Energy Transfer by Heating

* Infra red waves are part of the electromagnetic spectrum

* Just beyond visible red light

* Detect infra red radiation with our skin- makes us feel warm.

* All objects emitt infra red radiation

* The hotter, the more infra red radiation is emitts.

* Can travel through a vaccuum- how we get enery from the sun. 

* Dark, matt surfaces are good absorbers of infra red radiation.

* Dark, matt surfaces are good emitters of intra red radiation. 

* Light, shiney surfaces are good reflectors of infra red radiation. 

* Three states of matter- solid, liquid and gas

* Solid- particles vibrate about fixed positions so solid has fixed shape

* Liquid- particles are in contact with each other, can move at random, doesn't have fixed shape and can flow

* Gas- particles are far apart and move at random faster, doesn't have fixed shape and can flow

* Density of a gas is much less than a solid or a liquid

* Conduction occurs mainly in solids- liquids and gases are poor conductors

* One end of a solid is heated, particles at that end gain kinetic energy and vibrate more. Energy passed to particles, all energy transferred.

* Metels heated, free electrons gain K.E and move through the metal, transferring energy.

* Materials such as wool and fibreclass are good insulators

* Non-metals are poor conductors as they don't have free electrons

* Convection occurs in fluids- liquids and gases

* Convection is the circulation of fluids caused by heating it

* When fluid is heated, it expands, becomes less dense and rises. Warm fluid is replaced by cooler, denser fluids.

* Evaportation is when liquid turns into gas

* Takes place because the most energetic liquid molecules escale from the liquid's surface and enter the air. Average K.E is less, so temperature decreases- causes cooling.

* Rate of evaportation is increased by

- increasing surface area

- increasing temperature

- creating a draught of air across the liquid's surface

* Condensastion is when a gas turns into a liquid

* Takes place of cold surfaces such as windows and mirrors

* Rate of condensation is increased by

- increasing surface area

- reducing the surface temperature

* The greater the temperature difference between object and surroundings, the greater the rate energy is transferred

* Rate at which energy is transferred depends on

- materials object is in contact with

- the object's shape

- the object's surface area

* Maximise rate of energy- good conductors, painted dull black, air flow is maximised

* Minimise rate of energy- good insulators, white and shiney

* Specific heat capacity is the amount of energy required to raise the temperature of 1 kilogram of the substance by 1'C.

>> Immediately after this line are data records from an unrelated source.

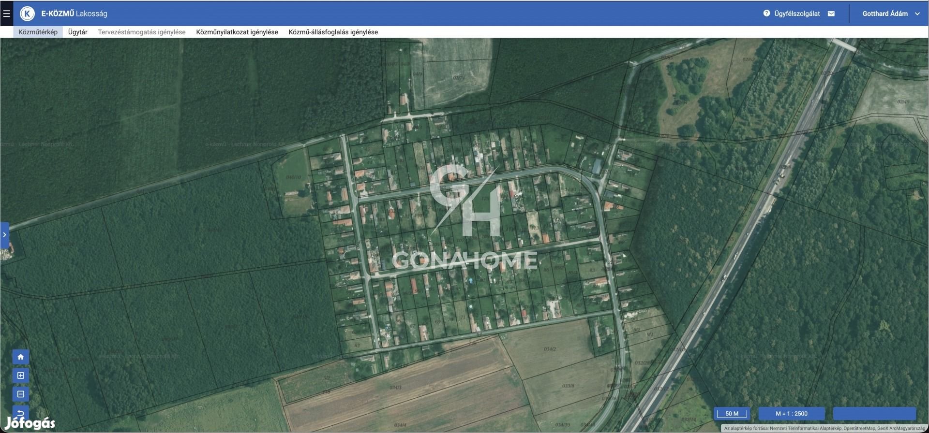The image size is (929, 433).
Task: Click the help question mark icon
Action: tap(766, 14)
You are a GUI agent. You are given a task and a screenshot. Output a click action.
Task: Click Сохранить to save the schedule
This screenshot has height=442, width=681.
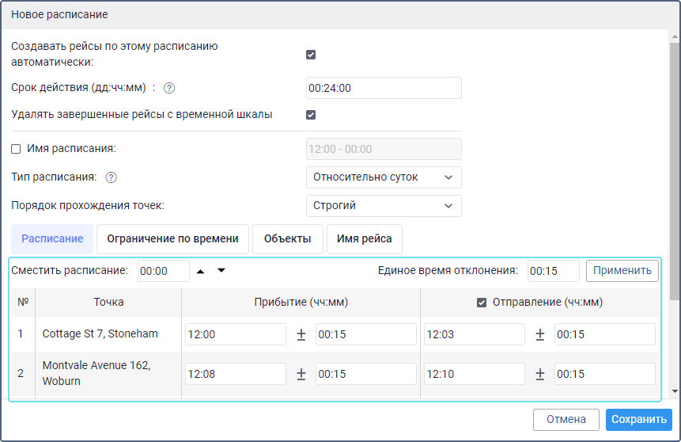point(638,420)
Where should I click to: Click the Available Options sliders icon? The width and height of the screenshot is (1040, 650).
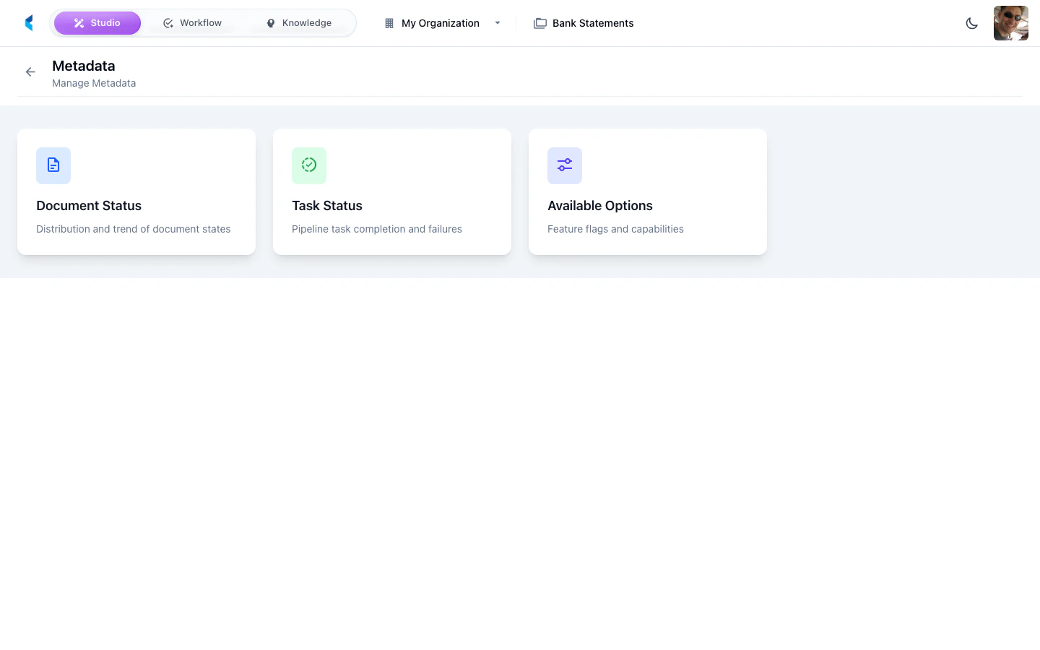tap(565, 165)
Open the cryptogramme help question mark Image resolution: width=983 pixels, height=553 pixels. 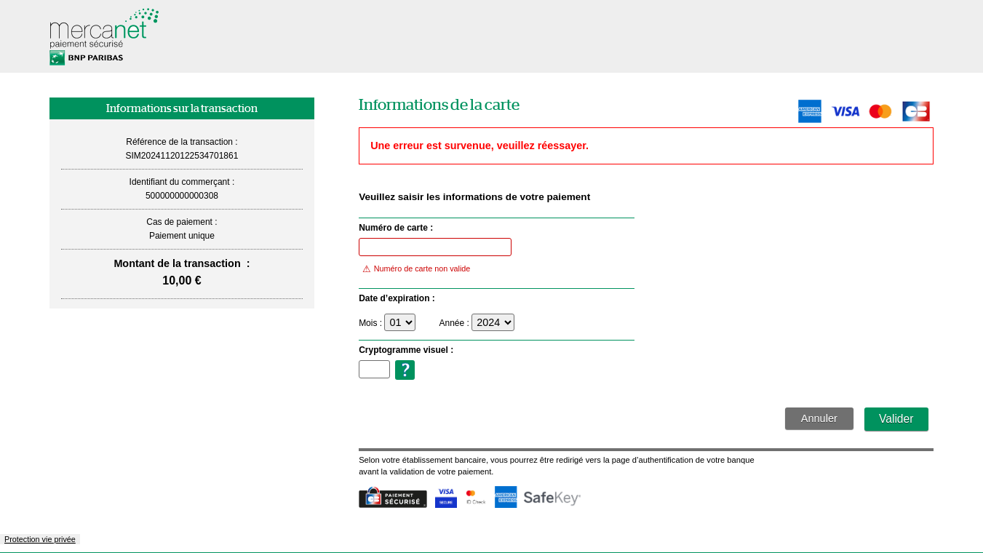[x=405, y=370]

* Greater the S.H.C, the more energy needed for each degree temp. change

* The greater the mass of an object, the more slowly it;s temperature increases when heated. 

E=m x c x temp. change

E- energy transferred, J    c- specific heat capacity, J/kg 'C

m- mass, kg    temp. change, 'C

* U-Values tell us how much energy per second passes through difference materials. The lower the U-Value, the better the material is as an insulator. 

* Can be reduced by

- fibreglass loft insualtion to reduce energy transfer by conduction

- cavity wall insulation reduces energy transfer by convection

- double glazing to reduce energy transfer by conduction